Kekerasan Jalanan di Bulan Ramadan

Bismillah.

Belum lama terdengar berita kasus penganiayaan oleh sebagian pemuda dan remaja di kota Yogyakarta pada bulan Ramadan ini. Kejadian serupa juga kita dengar telah terjadi pada bulan Ramadan tahun lalu. Ya, kasus dan kejadian semacam ini adalah perkara yang patut untuk kita cermati dan menjadi bahan koreksi bersama terutama kaum muslimin.

[Data Mentah]
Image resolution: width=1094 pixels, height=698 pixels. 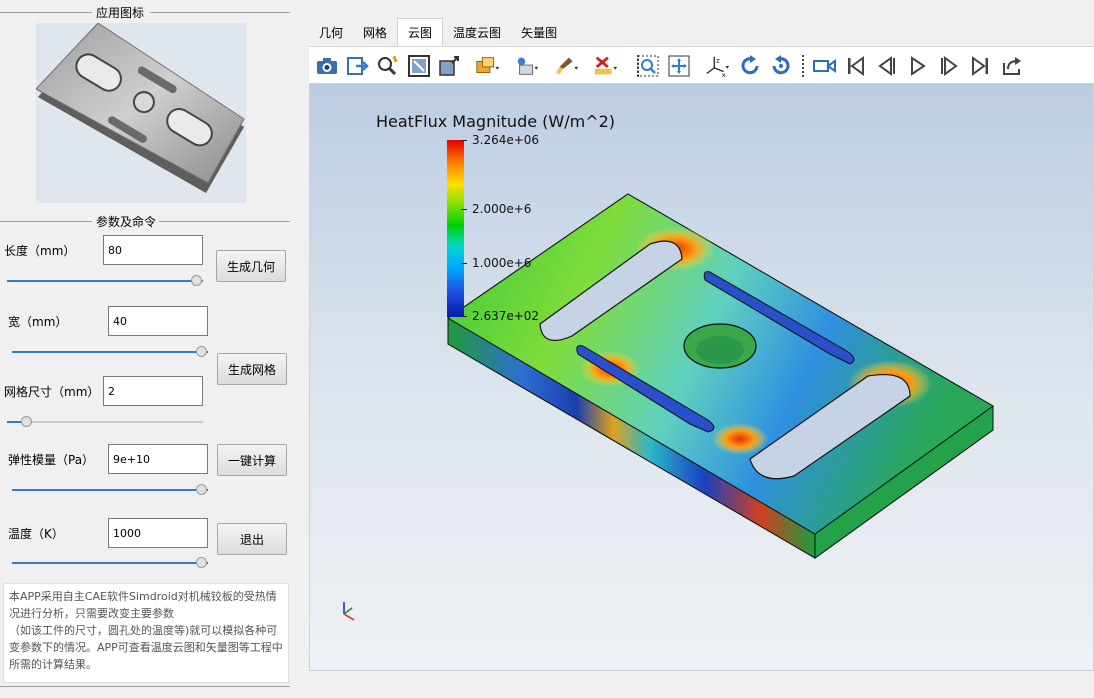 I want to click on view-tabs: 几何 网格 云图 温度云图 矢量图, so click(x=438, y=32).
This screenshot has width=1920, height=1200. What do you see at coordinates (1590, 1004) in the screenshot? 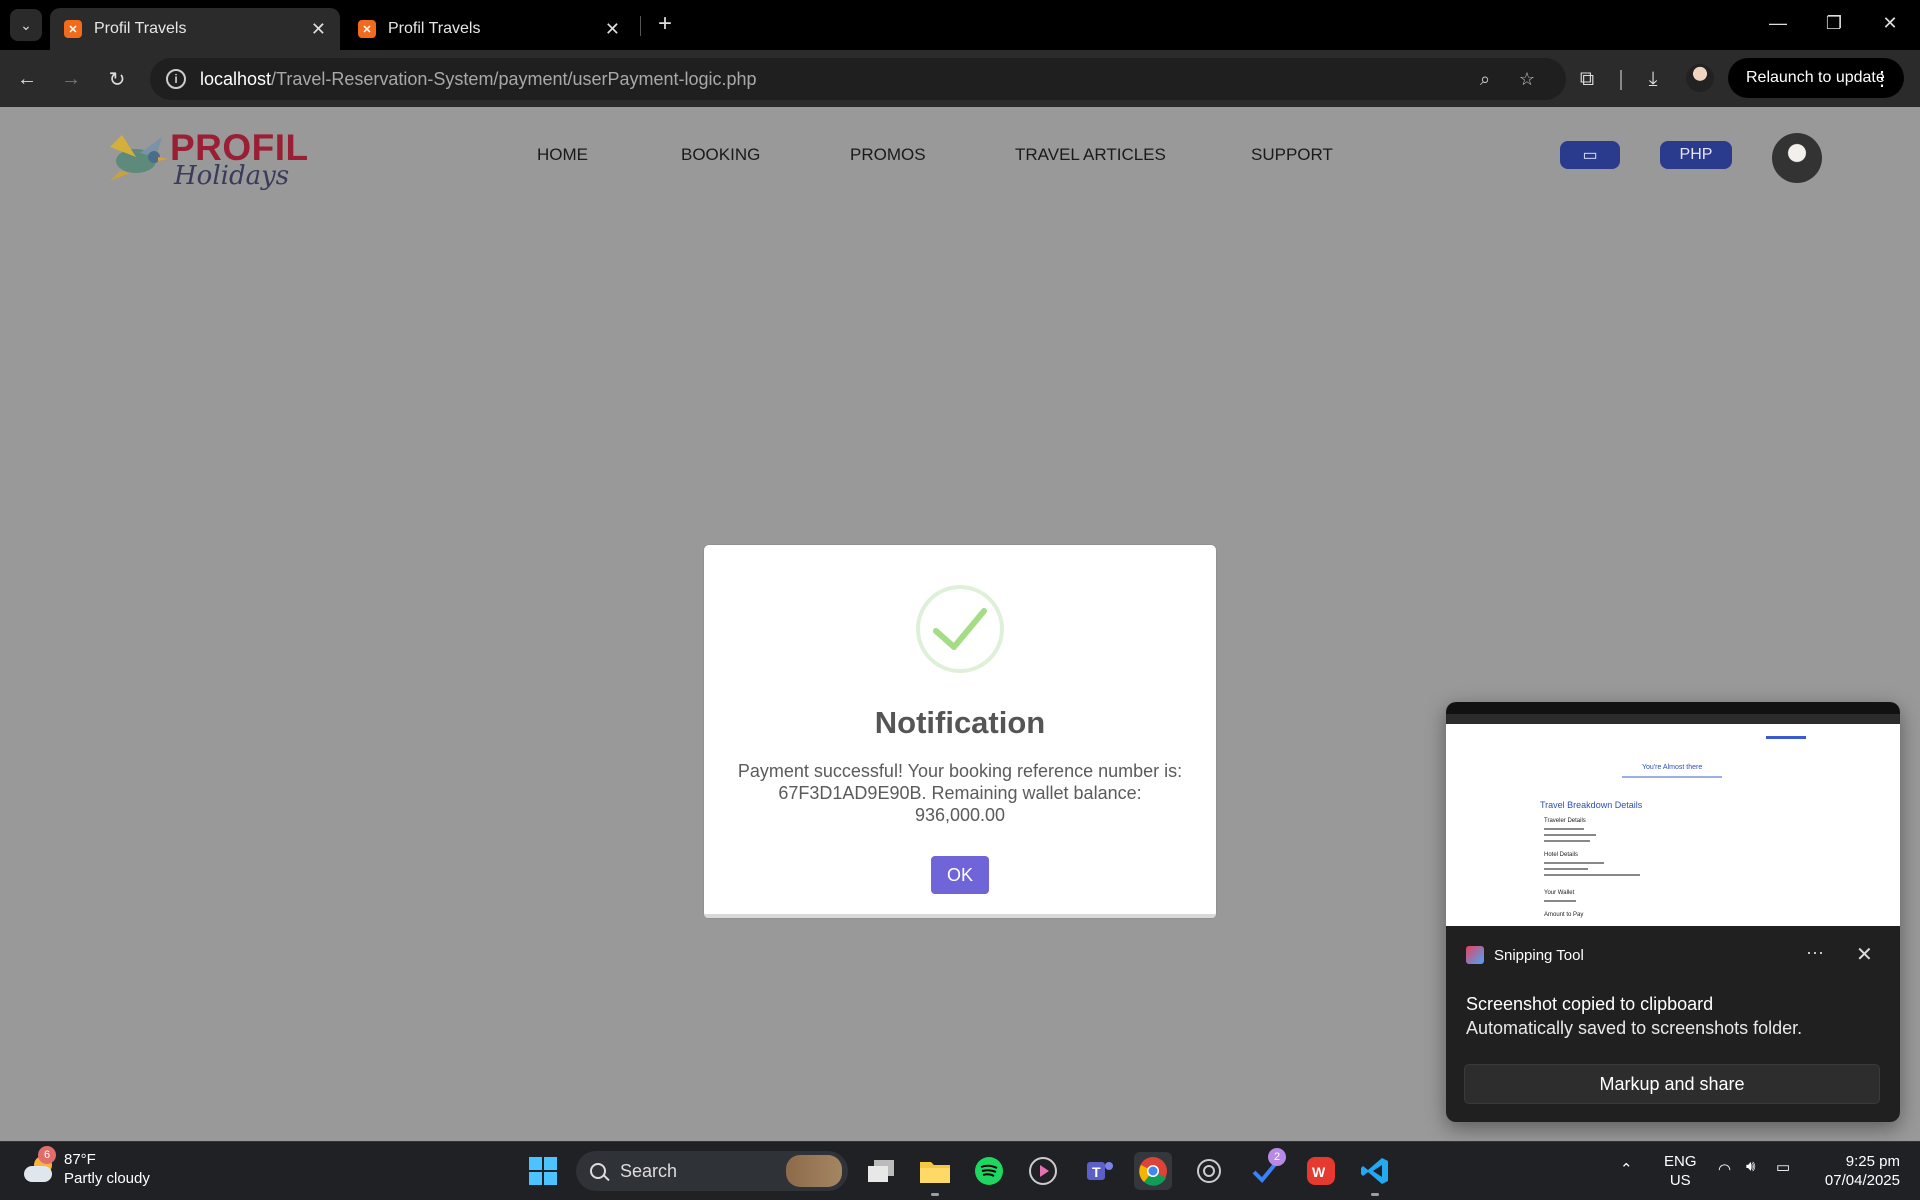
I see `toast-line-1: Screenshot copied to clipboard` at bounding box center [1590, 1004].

[Tugas Anda]
(A) Menurut teks tentang kekerasan jalanan di bulan Ramadan, di kota mana kasus penganiayaan oleh sebagian pemuda dan remaja itu terjadi?
(B) Tolong lanjutkan teks tentang kekerasan jalanan di bulan Ramadan, dimulai setelah kalimat terakhirnya.

[Jawaban Latihan]
(A) Di kota Yogyakarta.

(B)
Saudaraku yang dirahmati Allah, salah satu tanda pengagungan kepada Allah adalah memelihara dan menjaga kemuliaan waktu dan tempat yang Allah muliakan. Di antaranya adalah masjid, karena masjid merupakan tempat yang paling dicintai oleh Allah di atas muka bumi. Oleh sebab itu, ada adab-adab khusus yang berkenaan dengan penggunaan masjid. Tidak semua bentuk kegiatan bisa dilakukan di masjid. Begitu pula sebagian waktu yang Allah muliakan di atas waktu yang lain seperti bulan Ramadan yang menjadi syiar ibadah puasa, membaca Qur’an, sedekah, dan salat malam bagi kaum muslimin. Waktu yang mulia ini tidak boleh dirusak dengan berbagai tindak kezaliman dan pelanggaran hak manusia yang lain. Walaupun pada waktu yang lain kezaliman itu haram dilakukan, maka di bulan Ramadan ini hal itu menjadi semakin diharamkan!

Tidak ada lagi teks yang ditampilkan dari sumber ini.